__Records shown__.
########################################

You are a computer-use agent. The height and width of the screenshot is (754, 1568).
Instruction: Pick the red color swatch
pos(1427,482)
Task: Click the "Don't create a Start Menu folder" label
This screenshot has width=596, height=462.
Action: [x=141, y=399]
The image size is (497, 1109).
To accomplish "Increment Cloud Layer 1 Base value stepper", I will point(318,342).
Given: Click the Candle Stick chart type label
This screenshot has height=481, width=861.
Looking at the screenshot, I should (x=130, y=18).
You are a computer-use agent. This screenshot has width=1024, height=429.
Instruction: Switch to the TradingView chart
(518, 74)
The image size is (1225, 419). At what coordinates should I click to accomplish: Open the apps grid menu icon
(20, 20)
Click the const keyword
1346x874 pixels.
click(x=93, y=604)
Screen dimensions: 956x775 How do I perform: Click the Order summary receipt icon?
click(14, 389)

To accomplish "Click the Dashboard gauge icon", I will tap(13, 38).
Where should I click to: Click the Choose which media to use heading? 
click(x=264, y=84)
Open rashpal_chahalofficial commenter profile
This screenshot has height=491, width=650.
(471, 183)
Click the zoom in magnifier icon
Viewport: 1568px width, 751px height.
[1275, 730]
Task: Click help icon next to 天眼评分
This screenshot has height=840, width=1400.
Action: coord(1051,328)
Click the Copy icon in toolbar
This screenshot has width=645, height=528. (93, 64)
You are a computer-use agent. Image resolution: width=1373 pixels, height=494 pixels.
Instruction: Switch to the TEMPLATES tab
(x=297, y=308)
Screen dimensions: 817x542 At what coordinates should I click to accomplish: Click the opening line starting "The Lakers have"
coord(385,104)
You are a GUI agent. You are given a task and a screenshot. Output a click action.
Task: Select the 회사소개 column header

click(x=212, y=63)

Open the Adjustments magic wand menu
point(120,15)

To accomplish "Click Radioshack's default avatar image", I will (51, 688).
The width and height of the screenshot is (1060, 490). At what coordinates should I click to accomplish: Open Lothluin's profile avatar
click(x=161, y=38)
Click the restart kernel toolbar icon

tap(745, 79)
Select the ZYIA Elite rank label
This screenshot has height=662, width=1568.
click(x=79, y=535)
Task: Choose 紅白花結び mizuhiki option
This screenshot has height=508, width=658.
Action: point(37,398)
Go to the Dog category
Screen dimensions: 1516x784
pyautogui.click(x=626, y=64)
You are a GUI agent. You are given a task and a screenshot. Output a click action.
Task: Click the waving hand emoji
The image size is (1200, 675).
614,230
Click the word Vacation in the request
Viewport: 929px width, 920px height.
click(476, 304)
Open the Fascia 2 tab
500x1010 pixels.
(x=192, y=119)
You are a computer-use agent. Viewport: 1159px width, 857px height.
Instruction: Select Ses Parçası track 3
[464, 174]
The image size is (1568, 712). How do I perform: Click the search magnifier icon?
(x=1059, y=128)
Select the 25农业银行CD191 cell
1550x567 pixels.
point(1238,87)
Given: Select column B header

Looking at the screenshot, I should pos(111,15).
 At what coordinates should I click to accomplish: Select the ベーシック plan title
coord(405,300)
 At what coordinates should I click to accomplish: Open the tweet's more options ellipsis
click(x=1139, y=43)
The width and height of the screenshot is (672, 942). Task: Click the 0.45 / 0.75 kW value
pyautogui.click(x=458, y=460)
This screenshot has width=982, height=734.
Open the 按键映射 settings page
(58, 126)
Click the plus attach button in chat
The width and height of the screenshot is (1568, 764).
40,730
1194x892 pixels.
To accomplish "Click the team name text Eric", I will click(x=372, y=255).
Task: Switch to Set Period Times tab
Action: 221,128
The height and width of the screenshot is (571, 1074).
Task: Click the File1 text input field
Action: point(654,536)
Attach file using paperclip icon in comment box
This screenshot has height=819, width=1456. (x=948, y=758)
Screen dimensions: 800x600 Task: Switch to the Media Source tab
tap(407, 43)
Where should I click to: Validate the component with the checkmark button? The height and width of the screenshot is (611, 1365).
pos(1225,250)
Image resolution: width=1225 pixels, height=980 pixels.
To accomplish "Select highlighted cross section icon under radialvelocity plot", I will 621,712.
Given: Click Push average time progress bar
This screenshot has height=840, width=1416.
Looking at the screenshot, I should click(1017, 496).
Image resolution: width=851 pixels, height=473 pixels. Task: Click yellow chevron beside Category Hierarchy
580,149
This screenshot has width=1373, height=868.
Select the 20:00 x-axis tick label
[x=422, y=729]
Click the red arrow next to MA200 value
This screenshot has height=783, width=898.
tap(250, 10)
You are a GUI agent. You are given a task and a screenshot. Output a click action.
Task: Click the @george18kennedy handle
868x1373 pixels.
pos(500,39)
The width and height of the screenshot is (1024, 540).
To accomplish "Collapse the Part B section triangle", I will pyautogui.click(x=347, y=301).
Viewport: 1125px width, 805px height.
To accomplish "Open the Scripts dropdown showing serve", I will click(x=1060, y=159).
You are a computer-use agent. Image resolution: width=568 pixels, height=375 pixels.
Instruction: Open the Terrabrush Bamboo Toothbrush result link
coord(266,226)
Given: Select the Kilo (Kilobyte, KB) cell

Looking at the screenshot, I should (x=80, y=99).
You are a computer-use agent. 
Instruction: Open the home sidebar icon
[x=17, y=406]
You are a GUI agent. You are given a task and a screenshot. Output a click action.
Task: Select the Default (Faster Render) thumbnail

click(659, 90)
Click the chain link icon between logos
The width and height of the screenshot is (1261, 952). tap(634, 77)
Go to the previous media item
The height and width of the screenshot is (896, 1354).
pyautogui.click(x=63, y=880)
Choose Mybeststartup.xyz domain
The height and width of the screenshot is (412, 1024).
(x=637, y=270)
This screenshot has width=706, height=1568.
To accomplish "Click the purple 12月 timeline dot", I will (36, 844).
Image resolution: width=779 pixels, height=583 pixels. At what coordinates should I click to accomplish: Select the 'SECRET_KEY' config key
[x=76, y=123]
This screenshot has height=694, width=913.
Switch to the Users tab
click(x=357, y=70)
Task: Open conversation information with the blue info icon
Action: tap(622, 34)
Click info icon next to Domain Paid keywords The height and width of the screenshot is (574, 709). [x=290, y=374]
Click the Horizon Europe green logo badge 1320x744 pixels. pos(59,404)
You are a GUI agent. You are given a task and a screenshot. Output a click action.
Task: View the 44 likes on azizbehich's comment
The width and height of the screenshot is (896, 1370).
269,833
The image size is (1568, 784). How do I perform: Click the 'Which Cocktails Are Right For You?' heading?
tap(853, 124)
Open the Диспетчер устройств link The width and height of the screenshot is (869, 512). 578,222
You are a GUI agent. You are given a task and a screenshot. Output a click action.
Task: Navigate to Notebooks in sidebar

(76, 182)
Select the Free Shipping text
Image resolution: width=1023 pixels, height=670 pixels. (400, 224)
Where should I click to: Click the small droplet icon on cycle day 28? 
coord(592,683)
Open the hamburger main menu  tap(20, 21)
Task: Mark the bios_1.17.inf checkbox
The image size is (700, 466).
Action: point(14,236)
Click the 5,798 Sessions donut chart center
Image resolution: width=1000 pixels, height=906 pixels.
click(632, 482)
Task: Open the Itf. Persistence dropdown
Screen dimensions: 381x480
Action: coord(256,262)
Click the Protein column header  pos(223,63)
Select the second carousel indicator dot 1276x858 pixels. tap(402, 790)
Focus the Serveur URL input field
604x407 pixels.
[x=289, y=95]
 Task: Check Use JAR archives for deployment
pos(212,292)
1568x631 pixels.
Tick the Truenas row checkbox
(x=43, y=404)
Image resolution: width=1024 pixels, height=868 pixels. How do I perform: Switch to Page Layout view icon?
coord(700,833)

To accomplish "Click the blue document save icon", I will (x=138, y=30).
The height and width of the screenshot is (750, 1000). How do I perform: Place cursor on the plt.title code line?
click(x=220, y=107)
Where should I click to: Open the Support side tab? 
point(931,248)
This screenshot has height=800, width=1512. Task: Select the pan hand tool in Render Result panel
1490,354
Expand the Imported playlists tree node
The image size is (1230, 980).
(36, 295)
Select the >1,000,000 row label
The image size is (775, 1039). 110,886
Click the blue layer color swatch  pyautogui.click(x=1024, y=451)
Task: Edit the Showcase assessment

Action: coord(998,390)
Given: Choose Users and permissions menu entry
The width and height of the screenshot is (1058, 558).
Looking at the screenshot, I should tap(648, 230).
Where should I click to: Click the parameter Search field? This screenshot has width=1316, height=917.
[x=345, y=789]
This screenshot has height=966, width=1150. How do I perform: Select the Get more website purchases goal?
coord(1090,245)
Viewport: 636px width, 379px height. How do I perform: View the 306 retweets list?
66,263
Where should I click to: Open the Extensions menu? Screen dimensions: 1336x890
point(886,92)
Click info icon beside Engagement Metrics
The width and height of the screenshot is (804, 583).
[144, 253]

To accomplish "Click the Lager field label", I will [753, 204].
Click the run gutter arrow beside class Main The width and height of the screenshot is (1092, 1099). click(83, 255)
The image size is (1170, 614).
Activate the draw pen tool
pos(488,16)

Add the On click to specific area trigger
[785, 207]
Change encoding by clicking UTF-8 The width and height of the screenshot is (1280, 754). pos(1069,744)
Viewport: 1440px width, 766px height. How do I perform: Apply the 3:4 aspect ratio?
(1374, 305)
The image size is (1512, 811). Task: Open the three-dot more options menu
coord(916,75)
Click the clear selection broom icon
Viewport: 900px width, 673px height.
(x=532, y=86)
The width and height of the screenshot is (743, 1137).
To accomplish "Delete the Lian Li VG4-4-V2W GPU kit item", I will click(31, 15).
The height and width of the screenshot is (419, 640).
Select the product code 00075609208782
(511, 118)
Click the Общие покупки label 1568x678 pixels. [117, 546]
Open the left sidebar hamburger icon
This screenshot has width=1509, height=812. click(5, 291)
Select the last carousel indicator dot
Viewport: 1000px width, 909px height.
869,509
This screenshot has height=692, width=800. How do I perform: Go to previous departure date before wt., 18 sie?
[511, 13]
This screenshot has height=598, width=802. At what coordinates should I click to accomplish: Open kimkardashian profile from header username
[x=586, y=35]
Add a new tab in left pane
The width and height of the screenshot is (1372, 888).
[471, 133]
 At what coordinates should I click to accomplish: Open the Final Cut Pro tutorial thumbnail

########################################

__Assignment__.
Only a number is wanted here: the count of lines above that hold the word "item".

__Written solution__.
2